El tiempo nos ha rebasado y éste ya es un grave problema, porque a dónde se cree que realmente se envían los desperdicios que emanan de una ciudad. Si tanto sólo se estima que en promedio un total de 470 toneladas produce Coatzacoalcos al día y que se desconoce cuántas más de dejan de recoger, porque por la mala costumbre de algunos ciudadanos, prefieren no esperar al camión recolector y verter sus desechos en un terreno baldío o de plano algunos en las alcantarillas del drenaje o de aguas pluviales, sin pensar que ahora con los fenómenos naturales y que descarguen fuertes precipitaciones, el daño se convierte en colateral.
Claro que es urgente que unamos fuerzas, pero sobre todo mentalidad y mucha decencia, porque de que sirve tener una lujosa mansión si lo que menos importa es saber cómo debemos preocuparnos para que la contaminación no la provoquemos nosotros mismos. Es importante hacer caso de los programas que implementan las autoridades, para contribuir a contar con calles y avenidas limpias.
Pero pareciera que son letras muertas. Cierto es que a veces por desperfectos en los vehículos especiales que sirven de recolección de basura, se dañan por su uso y también por qué no, por la falta de mantenimiento preventivo e impacta en el cumplimiento del servicio, provocando que por la exposición de largos períodos, la basura que se depositó en la hora indicada, sea esparcida por depredadores e incluso, por gente que se dedica a escudriñar antes que pase el camión recolector.
Y, ¿qué estamos haciendo entonces por nuestra ciudad?. Una cosa es que los Ayuntamientos cuenten con su obligación, pero en el particular punto de vista, somos nosotros los principales responsables para poner orden en este problema que no falta mucho para que se convierta en el flagelo de la sociedad.
Cuando comencemos a poner realmente el ejemplo de que cada deshecho debe ser depositado en su lugar correspondiente y que debemos tener el valor de educar a quien cometa factores que degraden nuestro ambiente, no estará demás hacer conciencia. Pero es en realidad. No debemos entonces soslayar que es la basura que tapona los drenajes, las alcantarillas y más aún, ahora hasta nuestras playas y ríos están sufriendo las consecuencias de tanta basura.
Ojalá que gobierno y fuerzas vivas de las ciudades, retomaran programas más convincentes como el de implementar labores sociales, donde burócratas; trabajadores y empleados de empresas de iniciativa privada, alumnos de los centros educativos y deportistas, participen en las tareas de limpieza cada fin de semanas, para crear una mayor conciencia de que un lugar limpio y sano, será sinónimo de salud.
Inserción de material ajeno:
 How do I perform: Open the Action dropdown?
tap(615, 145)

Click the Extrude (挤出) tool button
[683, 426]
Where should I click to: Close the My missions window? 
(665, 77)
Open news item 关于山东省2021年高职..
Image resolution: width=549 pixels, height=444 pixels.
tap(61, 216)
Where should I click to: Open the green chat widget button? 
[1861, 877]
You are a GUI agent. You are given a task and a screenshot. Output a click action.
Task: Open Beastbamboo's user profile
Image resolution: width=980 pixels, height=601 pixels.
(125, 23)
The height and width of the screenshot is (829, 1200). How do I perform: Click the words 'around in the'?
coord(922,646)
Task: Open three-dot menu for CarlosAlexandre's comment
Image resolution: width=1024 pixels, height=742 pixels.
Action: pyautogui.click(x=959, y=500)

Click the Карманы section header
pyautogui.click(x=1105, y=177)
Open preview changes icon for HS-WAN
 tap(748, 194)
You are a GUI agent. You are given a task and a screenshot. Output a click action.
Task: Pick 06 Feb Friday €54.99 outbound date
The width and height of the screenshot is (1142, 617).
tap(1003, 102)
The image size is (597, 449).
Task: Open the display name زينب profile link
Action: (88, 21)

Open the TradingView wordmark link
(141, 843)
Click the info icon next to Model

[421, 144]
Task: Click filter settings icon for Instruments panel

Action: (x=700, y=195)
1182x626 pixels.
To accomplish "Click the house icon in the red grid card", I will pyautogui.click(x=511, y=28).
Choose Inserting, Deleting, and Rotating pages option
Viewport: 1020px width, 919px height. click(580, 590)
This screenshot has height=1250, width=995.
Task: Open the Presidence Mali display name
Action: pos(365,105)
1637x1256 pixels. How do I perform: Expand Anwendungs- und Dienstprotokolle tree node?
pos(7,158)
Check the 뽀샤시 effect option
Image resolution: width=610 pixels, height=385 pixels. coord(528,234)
Y vaya que el problema de la basura por decir un dato, Minatitlán y Coatzacoalcos, los municipios más grandes de la zona sur de Veracruz, viven en la zozobra del problema grave que ocasionan sus propios basureros.
Estamos pues ante la oportunidad de alzar la voz, no para exigir como ocurre en otras cuestiones de la vida, sino para que unidos por el bien común contribuyamos desde nuestros hogares a mostrar cultura y evitar más adelante daños irreparables.
La época de fenómenos naturales está a la vista. Mientras autoridades civiles y militares, establecen sus sistemas de alerta para prevenir daños en la población, resalta aquí el gran problema del que nos hemos ocupando, por lo tanto, si en algo puede contribuir esta postura, retomemos principios de conductas y civilidad, para que cada quien se sienta partícipe de lo bueno que podamos realizar por el lugar donde se vive y no dejar que otros hagan lo que también podemos hacer nosotros y quizá mejor. ¡La Basura hay que ponerla en su lugar!.